Sinquefield Cup 2016 – Round 9 – So Wins!
In the last round So chose the the most reliable of all weapons, the Berlin, to draw against Vachier. This draw secured him at least a tie break, had one (or more) of his immediate followers won. Vachier went for the endgame and in spite of his optimism during the game So was never really in any danger. In a tournament where wins were at a premium the dry pragmatic approach was by far the best strategy.

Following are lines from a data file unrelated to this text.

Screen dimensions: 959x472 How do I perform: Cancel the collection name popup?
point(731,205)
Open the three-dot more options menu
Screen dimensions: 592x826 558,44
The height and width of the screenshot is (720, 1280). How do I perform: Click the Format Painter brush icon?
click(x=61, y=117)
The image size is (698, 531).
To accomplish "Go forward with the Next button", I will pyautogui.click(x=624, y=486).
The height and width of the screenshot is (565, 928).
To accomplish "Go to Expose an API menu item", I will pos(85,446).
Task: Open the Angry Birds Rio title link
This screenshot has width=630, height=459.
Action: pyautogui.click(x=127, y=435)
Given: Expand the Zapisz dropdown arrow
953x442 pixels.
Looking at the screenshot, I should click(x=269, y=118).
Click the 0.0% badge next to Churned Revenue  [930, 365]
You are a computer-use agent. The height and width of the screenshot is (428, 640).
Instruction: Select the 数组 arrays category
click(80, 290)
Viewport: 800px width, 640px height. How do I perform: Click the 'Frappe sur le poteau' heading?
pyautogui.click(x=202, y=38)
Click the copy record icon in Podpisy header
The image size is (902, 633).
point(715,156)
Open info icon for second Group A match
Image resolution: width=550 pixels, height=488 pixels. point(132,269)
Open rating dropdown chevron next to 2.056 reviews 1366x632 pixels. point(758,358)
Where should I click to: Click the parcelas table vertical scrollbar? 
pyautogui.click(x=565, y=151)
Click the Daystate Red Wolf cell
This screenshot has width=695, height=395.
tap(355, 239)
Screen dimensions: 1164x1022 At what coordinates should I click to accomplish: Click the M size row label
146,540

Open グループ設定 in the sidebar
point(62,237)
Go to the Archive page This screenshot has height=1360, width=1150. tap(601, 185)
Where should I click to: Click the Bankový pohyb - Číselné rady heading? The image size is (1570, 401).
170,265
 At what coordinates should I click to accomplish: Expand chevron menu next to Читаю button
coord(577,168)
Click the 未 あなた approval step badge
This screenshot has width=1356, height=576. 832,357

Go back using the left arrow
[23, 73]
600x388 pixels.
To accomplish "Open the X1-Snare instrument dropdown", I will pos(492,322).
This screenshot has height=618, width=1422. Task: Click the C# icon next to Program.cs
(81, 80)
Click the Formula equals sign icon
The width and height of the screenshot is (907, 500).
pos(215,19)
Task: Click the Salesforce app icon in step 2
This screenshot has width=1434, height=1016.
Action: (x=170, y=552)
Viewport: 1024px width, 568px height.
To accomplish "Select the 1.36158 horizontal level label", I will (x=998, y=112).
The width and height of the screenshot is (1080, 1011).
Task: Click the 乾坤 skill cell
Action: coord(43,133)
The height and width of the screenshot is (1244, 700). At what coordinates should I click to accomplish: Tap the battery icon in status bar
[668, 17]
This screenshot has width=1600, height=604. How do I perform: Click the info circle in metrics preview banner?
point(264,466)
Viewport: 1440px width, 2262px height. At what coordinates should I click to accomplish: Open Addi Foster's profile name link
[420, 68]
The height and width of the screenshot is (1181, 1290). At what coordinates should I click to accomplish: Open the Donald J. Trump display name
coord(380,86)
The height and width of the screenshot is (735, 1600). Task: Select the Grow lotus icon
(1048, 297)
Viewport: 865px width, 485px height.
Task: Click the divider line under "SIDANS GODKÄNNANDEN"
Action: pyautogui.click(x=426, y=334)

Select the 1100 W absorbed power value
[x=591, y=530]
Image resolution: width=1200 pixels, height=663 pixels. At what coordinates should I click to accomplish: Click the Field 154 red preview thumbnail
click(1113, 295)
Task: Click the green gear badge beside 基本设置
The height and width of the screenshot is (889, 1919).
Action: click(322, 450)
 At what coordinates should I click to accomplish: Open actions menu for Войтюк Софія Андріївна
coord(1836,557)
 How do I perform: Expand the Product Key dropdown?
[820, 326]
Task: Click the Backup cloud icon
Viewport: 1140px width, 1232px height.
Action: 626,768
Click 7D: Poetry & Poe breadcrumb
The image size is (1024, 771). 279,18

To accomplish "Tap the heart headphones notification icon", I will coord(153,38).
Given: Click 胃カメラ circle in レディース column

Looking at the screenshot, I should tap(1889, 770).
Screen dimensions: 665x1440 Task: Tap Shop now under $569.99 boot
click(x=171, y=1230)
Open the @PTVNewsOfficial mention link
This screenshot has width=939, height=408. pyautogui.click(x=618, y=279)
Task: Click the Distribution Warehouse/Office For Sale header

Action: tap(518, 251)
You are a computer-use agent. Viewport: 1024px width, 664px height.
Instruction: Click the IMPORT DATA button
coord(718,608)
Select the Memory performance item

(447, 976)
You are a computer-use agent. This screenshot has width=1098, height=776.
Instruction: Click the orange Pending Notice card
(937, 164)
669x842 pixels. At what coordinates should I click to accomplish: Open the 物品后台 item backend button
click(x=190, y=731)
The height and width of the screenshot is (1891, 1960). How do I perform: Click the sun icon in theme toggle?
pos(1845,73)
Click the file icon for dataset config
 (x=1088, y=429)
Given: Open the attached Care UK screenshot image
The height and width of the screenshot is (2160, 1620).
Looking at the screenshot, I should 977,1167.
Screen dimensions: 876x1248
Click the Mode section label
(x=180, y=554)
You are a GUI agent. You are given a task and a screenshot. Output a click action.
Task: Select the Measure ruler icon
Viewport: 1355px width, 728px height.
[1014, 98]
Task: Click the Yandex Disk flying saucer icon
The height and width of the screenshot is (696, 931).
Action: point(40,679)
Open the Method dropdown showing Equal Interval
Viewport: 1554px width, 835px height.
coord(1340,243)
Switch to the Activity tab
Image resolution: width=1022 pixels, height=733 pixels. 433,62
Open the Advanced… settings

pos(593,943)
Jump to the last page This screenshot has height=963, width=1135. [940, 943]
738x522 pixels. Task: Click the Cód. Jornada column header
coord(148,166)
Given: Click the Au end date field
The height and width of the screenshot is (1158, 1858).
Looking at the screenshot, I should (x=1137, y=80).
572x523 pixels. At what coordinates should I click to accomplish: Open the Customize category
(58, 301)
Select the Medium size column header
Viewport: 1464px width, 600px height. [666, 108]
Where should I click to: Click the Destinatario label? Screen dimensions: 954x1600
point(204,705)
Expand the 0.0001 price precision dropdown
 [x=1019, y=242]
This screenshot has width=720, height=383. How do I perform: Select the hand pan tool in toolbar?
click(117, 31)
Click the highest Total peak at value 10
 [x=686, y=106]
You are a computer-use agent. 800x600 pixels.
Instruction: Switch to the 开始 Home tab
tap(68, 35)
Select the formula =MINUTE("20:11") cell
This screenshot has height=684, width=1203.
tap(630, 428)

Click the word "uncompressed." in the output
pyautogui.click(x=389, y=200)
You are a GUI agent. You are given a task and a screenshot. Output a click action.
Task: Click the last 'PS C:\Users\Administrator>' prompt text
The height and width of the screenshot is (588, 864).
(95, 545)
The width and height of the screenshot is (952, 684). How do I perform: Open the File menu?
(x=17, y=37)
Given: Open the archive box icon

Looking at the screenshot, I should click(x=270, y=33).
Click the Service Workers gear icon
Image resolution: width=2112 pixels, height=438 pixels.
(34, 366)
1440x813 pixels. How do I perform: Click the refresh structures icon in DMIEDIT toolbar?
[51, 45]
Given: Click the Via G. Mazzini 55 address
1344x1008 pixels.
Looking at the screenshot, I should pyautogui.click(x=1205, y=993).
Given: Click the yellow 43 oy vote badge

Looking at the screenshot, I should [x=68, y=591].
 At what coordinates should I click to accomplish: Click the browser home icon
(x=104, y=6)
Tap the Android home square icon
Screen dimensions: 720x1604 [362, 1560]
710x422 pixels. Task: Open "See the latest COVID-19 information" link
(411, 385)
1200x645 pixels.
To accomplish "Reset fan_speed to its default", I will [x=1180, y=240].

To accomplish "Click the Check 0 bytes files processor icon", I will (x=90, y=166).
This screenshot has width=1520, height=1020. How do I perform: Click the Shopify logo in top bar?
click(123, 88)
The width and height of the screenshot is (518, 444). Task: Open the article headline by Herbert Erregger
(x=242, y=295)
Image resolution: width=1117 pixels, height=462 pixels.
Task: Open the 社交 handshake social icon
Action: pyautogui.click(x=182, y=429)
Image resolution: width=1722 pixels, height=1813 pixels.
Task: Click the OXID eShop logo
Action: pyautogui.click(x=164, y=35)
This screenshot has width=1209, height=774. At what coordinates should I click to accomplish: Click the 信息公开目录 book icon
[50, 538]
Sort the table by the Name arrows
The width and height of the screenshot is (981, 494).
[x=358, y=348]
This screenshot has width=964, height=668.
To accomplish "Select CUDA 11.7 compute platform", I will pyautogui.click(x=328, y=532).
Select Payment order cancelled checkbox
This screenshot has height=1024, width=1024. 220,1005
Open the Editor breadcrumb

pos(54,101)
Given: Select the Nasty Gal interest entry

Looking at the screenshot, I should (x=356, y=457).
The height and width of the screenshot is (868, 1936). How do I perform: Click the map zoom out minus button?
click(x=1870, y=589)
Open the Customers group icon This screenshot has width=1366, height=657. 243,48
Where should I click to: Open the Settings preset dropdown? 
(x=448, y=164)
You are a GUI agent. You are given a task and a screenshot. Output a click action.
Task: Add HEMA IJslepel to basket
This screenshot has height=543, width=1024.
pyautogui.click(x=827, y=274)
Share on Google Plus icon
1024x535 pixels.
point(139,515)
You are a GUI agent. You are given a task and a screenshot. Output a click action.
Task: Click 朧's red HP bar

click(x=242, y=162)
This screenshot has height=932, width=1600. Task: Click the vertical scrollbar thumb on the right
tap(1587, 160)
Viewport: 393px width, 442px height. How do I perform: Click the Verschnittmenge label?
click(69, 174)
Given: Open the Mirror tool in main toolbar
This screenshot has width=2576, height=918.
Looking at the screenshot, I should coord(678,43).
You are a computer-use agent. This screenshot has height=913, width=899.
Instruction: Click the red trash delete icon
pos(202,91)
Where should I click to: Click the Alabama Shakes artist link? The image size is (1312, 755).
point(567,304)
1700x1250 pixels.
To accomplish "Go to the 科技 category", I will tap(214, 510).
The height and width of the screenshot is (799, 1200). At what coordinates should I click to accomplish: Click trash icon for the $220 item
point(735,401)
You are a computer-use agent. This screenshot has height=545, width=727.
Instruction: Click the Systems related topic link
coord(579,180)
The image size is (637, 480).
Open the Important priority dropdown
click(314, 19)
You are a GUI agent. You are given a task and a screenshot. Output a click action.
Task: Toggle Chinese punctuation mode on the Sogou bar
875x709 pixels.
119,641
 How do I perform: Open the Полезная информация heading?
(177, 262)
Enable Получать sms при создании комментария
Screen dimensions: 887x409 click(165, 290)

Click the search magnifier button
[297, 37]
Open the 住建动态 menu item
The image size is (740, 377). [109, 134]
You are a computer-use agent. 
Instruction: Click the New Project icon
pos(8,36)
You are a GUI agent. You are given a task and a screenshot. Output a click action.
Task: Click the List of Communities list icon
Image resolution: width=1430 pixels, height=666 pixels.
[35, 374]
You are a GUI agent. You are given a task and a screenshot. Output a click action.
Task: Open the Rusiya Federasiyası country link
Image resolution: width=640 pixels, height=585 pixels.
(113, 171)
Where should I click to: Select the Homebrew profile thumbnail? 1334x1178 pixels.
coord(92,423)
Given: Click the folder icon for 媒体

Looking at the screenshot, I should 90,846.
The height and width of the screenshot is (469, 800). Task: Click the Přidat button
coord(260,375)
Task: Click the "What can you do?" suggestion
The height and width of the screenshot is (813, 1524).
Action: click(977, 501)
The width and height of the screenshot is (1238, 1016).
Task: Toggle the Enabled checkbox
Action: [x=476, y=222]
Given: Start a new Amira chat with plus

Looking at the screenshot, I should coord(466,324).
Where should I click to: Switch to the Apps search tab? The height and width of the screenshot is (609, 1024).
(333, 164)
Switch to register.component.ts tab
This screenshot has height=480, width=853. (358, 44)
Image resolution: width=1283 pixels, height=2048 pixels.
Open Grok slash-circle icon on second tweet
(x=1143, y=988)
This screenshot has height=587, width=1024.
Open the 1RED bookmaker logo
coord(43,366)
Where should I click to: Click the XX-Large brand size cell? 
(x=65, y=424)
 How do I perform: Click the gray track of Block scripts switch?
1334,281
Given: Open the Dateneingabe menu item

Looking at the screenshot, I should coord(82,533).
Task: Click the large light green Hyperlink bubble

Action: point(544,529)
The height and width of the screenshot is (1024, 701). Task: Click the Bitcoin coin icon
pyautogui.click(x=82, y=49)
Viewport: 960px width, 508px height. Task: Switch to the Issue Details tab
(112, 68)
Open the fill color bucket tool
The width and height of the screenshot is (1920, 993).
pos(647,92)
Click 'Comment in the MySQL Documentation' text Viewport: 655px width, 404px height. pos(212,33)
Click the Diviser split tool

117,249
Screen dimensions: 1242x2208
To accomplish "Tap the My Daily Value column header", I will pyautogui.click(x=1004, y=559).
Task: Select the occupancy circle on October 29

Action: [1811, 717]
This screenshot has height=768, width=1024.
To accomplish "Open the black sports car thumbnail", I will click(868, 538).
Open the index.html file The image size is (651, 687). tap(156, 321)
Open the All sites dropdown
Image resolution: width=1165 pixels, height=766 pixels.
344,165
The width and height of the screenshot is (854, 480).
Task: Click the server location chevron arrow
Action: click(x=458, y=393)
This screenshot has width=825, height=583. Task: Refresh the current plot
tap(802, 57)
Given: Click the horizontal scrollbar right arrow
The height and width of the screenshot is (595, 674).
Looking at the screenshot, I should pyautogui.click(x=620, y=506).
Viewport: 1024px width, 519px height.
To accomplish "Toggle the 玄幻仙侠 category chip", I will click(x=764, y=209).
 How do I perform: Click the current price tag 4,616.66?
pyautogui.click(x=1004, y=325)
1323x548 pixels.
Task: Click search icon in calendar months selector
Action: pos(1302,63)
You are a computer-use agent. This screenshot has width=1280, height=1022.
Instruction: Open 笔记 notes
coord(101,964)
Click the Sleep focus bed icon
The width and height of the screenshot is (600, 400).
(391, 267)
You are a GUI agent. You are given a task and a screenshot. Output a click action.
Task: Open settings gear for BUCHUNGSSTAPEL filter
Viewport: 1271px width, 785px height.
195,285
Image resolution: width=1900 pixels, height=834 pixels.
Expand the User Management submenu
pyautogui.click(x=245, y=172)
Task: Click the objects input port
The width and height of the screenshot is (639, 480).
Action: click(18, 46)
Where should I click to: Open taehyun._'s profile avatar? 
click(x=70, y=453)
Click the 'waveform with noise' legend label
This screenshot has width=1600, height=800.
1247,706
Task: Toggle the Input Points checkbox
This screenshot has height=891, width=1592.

Of the immediate followers only Topalov had a chance to catch him, and he had a big one. He applied pressure on Aronian, who was uncharacteristically wobbly in defence. Topalov missed several winning chances and eventually had to concede the draw. I already wrote about Topalov’s algorithm for finding and playing moves and as I predicted this cannot get you far against the elite – you need to be precise, direct and forceful to win a winning position. Unfortunately for Topalov this happened in the most important game of the tournament for him. But he seemed well aware of all this, as he admitted that he missed tournament victory not only in this game, but also in some previous games. This is all result of his approach not to try to play the best move at all times, so being a conscious decision he cannot really blame anyone but himself.
Nakamura seemed to overcome his illness quickly as he dispatched of Ding Liren in a spectacular fashion. A sweet ending of the tournament for him, although finishing on 50% is nothing to write home about. Worth noting though is his mental toughness as he managed to score wins immediately after his losses.
As for the Chinese, finishing on -1 probably means that he won’t be invited again. Wei Yi is the exciting new prospect and I expect to see him to become the regular Chinese guy at these supertournaments.
Anish Giri. Second last place in a row. The guy talks too much and even though I enjoy his nonsense immensely I think that perhaps he should be reminded that silence is golden. He was trolling Caruana for making 8 draws in a row, but the 9th game was between them and guess what – Caruana beat Giri, shutting him up both literally and figuratively. Giri won’t suffer the fate of the Chinese, he will still get a lot of invitations to elite events (the advantage of being a western star), so I expect him to be back, sooner or later. As for Caruana, he’s been inconspicuous lately, but always near the top, never a disastrous tournament (like Giri, for example), always keeping at least the minimum level. That is a sign of true class and I expect him to come to a new level in the near future.
Svidler and Anand drew a Spanish with d3 (Svidler has never been too fond of the Berlin endgame) to mutual satisfaction. Anand finished on shared second, another great result for him, while Svidler finished his mission in this tournament in the previous round, when he finally won a game.
To conclude I can only say what I already wrote about in my post on Round 5 – the players are incredibly strong and the elite is tightly packed with no one a clear favourite when Carlsen isn’t playing. In such events wins are very hard to get so people play conservatively, first and foremost trying to avoid a loss. Hence a lot of draws and solid play. When a player is out of form, like Giri and Svidler in this tournament, the other players try to pounce and take advantage of that. Before the tournament starts we have 10 favourites and the race being “slow and steady” the winner is usually decided in the last round (or a tie break). At least that is a positive for the spectators, keeping the intrigue until the end. Although, to be honest, I prefer a tournament where Carlsen is playing and wins with 2 rounds to spare!